Moscow & St. Petersburg: 1900–1920: Art, Life & Culture of the Russian Silver Age
By John E. Bowlt | Vendome | 396 pages| $50

“Lavishly illustrated” — you’ve heard that before, but with 650 illustrations (400 of them in color), this heavyweight volume delivers. The subject matter is a no-brainer: one of the most culture-conscious nations on earth in its most explosive period. The names speak for themselves: Akhmatova, Bakst, Blok, Chagall, Chaliapin, Diaghilev, Fokine, Kandinsky, Malevich, Nijinsky, Pavlova, Prokofiev, Rachmaninov, Rasputin, Rimsky-Korsakov, Stravinsky. It’s the nexus of Orthodoxy, Symbolism, Futurism, and Revolution, and if the book is better at showing than at telling (given two paintings and a photo, you learn more about Akhmatova’s appearance than about her poetry), Bowlt still gives you plenty to ponder. And the book is just flat-out gorgeous, one of the bargains of this holiday season.

—Jeffrey Gantz

The New Annotated Dracula
Edited by Leslie S. Klinger | W.W. Norton & Co. | 624 pages | $39.95

In this brave new world, fanboys and fangirls are forever pioneering new ways to tear down the oppressive walls of “fantasy” and drag fictional characters into the earthly realm. Want to cosplay as Harry Potter? So vanilla. Want to identify yourself as being half-werewolf? Absolutely. Feel like proposing marriage to an animé character?
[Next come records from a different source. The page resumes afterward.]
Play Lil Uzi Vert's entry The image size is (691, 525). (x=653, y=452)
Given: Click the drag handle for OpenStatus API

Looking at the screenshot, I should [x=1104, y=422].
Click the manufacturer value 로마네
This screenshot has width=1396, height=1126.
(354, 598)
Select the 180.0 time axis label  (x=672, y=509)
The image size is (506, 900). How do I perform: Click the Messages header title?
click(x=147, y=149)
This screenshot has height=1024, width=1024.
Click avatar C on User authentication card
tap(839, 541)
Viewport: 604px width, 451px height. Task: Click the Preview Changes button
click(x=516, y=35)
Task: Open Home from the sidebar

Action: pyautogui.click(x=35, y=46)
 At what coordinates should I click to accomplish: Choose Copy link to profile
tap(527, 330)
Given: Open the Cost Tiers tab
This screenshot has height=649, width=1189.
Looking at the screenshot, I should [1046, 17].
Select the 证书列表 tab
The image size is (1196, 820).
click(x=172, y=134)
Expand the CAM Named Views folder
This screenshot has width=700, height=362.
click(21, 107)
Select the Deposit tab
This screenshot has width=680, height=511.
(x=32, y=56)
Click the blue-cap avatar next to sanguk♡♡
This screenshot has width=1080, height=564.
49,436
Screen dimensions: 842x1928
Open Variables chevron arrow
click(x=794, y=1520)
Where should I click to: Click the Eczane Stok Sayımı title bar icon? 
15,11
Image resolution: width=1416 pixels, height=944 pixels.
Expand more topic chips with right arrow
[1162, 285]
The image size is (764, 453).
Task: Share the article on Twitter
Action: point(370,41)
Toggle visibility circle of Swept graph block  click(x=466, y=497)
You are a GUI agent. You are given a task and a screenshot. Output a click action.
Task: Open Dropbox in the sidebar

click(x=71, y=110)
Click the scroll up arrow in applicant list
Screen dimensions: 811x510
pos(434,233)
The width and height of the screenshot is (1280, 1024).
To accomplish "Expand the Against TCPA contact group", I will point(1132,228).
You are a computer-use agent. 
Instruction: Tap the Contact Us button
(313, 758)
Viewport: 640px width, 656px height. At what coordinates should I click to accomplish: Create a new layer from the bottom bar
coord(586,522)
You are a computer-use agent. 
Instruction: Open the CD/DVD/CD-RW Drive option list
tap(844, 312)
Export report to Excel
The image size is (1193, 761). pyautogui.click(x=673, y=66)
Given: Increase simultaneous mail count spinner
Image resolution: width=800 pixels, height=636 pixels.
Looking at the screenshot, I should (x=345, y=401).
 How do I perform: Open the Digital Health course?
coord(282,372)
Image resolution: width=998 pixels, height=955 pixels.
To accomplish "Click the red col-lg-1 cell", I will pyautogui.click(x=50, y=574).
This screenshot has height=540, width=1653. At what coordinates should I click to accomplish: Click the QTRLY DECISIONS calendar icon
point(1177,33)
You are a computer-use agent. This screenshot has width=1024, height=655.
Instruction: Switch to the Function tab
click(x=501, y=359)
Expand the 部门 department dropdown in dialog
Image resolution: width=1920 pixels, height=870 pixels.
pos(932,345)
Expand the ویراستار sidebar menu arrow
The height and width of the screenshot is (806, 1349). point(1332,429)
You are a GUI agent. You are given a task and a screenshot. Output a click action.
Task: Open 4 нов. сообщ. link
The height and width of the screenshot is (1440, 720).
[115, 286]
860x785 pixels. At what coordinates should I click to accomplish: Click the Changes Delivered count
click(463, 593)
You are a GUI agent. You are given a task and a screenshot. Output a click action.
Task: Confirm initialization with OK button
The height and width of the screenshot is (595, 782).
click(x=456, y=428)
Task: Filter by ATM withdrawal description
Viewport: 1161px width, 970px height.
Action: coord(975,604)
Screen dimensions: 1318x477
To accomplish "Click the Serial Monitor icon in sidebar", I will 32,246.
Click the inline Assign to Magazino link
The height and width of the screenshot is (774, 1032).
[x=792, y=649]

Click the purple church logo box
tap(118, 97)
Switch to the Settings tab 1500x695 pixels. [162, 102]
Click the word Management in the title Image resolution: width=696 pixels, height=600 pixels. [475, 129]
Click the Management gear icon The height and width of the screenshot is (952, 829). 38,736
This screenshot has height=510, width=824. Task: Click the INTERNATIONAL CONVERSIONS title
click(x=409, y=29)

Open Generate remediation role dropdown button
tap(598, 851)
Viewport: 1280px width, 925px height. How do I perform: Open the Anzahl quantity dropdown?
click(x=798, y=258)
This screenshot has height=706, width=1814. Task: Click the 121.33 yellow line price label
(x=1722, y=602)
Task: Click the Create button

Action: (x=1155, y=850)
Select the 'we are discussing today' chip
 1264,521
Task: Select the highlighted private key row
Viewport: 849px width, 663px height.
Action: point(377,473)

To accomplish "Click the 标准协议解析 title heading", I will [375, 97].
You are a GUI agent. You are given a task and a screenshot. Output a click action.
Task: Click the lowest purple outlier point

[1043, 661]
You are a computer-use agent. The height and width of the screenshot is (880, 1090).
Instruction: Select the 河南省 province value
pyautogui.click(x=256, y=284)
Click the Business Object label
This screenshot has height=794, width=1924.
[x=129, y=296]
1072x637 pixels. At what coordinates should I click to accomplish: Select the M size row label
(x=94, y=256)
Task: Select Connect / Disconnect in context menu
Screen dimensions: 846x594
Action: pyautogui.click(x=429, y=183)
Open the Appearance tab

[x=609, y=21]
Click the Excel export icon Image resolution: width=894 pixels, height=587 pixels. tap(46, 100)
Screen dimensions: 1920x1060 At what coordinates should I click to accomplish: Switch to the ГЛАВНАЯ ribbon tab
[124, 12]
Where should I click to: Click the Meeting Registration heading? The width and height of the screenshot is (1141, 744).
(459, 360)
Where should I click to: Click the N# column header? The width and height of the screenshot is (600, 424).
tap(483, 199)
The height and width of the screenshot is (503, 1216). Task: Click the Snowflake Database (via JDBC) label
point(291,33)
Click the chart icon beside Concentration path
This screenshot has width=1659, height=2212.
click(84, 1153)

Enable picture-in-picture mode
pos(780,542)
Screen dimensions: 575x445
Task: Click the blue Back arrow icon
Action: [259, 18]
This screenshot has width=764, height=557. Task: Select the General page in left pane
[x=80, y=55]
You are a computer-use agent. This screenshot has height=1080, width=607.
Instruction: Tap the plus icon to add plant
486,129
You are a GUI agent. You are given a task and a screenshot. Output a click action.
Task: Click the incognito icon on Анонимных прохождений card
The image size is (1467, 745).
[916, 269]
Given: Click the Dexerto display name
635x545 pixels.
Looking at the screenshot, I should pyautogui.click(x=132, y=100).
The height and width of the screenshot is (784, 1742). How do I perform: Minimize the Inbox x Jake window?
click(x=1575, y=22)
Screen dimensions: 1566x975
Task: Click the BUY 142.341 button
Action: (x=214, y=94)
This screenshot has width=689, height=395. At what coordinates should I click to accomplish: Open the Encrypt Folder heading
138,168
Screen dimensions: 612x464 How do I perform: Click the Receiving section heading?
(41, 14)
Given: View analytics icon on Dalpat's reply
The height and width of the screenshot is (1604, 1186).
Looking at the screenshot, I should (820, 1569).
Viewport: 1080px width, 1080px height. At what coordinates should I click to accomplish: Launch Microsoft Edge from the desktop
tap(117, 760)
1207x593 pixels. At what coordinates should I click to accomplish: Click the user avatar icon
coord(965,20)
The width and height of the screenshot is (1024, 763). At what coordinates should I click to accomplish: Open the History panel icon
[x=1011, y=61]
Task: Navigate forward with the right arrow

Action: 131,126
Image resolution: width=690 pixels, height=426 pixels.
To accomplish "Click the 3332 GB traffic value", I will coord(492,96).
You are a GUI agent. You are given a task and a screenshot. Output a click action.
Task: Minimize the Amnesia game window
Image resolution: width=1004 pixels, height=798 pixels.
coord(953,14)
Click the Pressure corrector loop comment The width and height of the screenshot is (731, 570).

Mazel tov.

So when an author puts forth a semi-scholarly work treating Bram Stoker’s Dracula as a chronicle of factual events, it barely merits a raised eyebrow. With The New Annotated Dracula, editor and Victorian-era-obsessed researcher Leslie Klinger brings us a minutiae-fondling look at the seminal 1897 vampire thriller. Divided into two parts (the original novel accompanied by Klinger’s asides, followed by a survey of Dracula-inspired lit-crit) this book is bursting with ephemeras: Victorian newspaper ads, maps, 15th-century woodcuts, and posters for a skrillion schlocky vampire flicks. The annotations’ “Pop Up Video” effect can get a little distracting if you’re looking to curl up and savor Stoker’s bloodsucker yarn, but a flip through the book will never leave you empty-handed, whether you’re a horror buff, a history wonk, or an ADD-addled gothling.

—Shaula Clark

Photographs by Philip Toledano | Twin Palms Publishers | 60 Pages | $50

When the photographer Timothy Greenfield-Sanders shot diptychs of porn stars, placing nude portraits next to clothed ones, his subjects seemed more naked when dressed. Something similar occurs in Philip Toledano’s amazing, beautifully composed, and touching Phonesex. These 26 color portraits of phone sex operators — women and men; black, white, Latino; young and middle-aged; slim and hefty; abled and disabled — reveal the everyday people behind the fantasy personas of phone sex. These are people you might sit next to on the subway or stand behind at the grocery store. And the juxtaposition of this everyday reality with the pornographic personas the subjects assume makes sex seem anything but furtive. Toledano’s camera brings out the desirability of a 300-pound woman in heels and a nightie, and a skinny, earnest young guy with his pet Chihuahua. The brown-tinged darkness at the edges of these formally composed frames almost gives too austere a look. But the seriousness works — it speaks of Toledano’s respect for his subjects. Those subjects all have stories to tell, ranging from the tender relationships they’ve built with frequent callers to the horror of experiencing a caller commit suicide. What unites the pictures in the book is the sympathetic curiosity of Toledano’s eye. In the end, this is a study of eroticism as a state of mind, and the dignity possible in any work.